Japan considers closing off Katoku beach as climate change and storms ravage region
It’s one of the final stretches of pristine sand and crystal clear water in a country ravaged by wild storms. And a fight is brewing to stop its “horrendous” transformation.
It’s one of the last untouched beaches in Japan with its crystal clear blue water and perfect waves attracting tourists and surfers from around the world.
But the picturesque Katoku beach, located on the sub-tropical island of Amami-Oshima in the Ryukyu archipelago, could soon be a thing of the past.
The beach is the final natural hamlet on the Amami islands, and one of the last in Japan, with locals living behind the protection of a natural dune.
Japan is often ravaged by massive tropical storms, which has forced authorities to erect concrete seawalls across most of the nation’s beaches.
Katoku has not been immune to these storms, prompting the government to announce a 6.5m-tall, 180m-long seawall running the length of the beach.
The beach has been under threat since October 2015, when the government first announced its plans, but the battle to keep Katoku in its natural state is heating up.
The seawall plan has kicked off massive protests in the town of Katoku, with locals saying the concrete fixture would “displace the natural sand dune buffer causing severe erosion and eventually lead to the disappearance of the famous surfing beach”.
More than half of the residents in Katoku have urged the local government to abandon its plan but construction has already started on sections.
A change.org petition, started earlier this year, has been signed by close to 35,000 people.
“This project would decimate/kill the thousands of hermit crabs and crabs living on the dune, remove the Pandanus trees residents and volunteers have planted from 2015 to 2021, and cover in concrete the sea turtles preferred nesting area,” the petition warns.
“This wouldn’t be the first time a once beautiful beach loved by everyone in Amami-Oshima is transformed into a horrendous concrete enclave that no one can enjoy let alone recognise.”
International not-for-profit conversation group Save The Waves recently joined forces with the Association for the Conservation of Amami’s Forests, Rivers and Coastal Ecosystems (ACAFRCE) to fight the seawall.
“Katoku is one of those very rare places in Japan where one can feel the unity of nature and the connection between mountains, rivers and ocean,” ACAFRCE founder Jon Takaki said.
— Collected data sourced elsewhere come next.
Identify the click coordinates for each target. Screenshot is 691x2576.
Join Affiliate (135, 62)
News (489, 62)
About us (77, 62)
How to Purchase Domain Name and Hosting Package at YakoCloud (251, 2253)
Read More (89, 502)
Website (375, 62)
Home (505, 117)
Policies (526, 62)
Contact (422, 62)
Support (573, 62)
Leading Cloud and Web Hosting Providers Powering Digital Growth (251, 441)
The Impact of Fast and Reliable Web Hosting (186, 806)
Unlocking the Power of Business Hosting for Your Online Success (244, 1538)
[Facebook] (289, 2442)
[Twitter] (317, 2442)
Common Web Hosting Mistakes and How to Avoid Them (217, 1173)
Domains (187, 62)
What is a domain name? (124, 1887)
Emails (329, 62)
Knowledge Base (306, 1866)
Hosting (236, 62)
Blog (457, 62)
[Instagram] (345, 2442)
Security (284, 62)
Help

“This campaign goes beyond protecting another unique surf spot, it is about drawing a line in the sand and setting a new example for coastal conservation in Amami and Japan.”
Save The Waves conservation manager Trent Hodges recently wrote a letter to the International Union for the Conservation of Nature (IUCN) urging the organisation to pressure the Japanese government to drop its seawall idea.
“Hard armouring inevitably leads to coastal erosion and would interrupt the flow and movement of sand along Katoku beach, a process that is absolutely necessary for the surfing wave to continue to function, as well as the dune ecosystem that exists at the edge of the beach,” Mr Hodges said.
“Along those same lines, the Katoku river is the only free-flowing river in Amami-Oshima and a free-flowing river is essential for sand distribution along the beach and provides a natural buffer to the impacts of climate change and sea level rise.”
Mr Hodges said the rejection of the seawall was an opportunity to protect the pristine beach.
“We ask that UNESCO and the IUCN World Heritage Site program consider the impacts of the seawall project before officially designating Amami-Oshima as a World Heritage Site and implore IUCN to join us in requesting that the Kagoshima prefecture reject the project as designed,” he said.
“There is an incredible opportunity to protect the last pristine and uninterrupted beach in Katoku for the benefit of the coastal ecosystem as well as the many tourists and surfers who will continue to enjoy the beach as nature has shaped it for thousands of years.”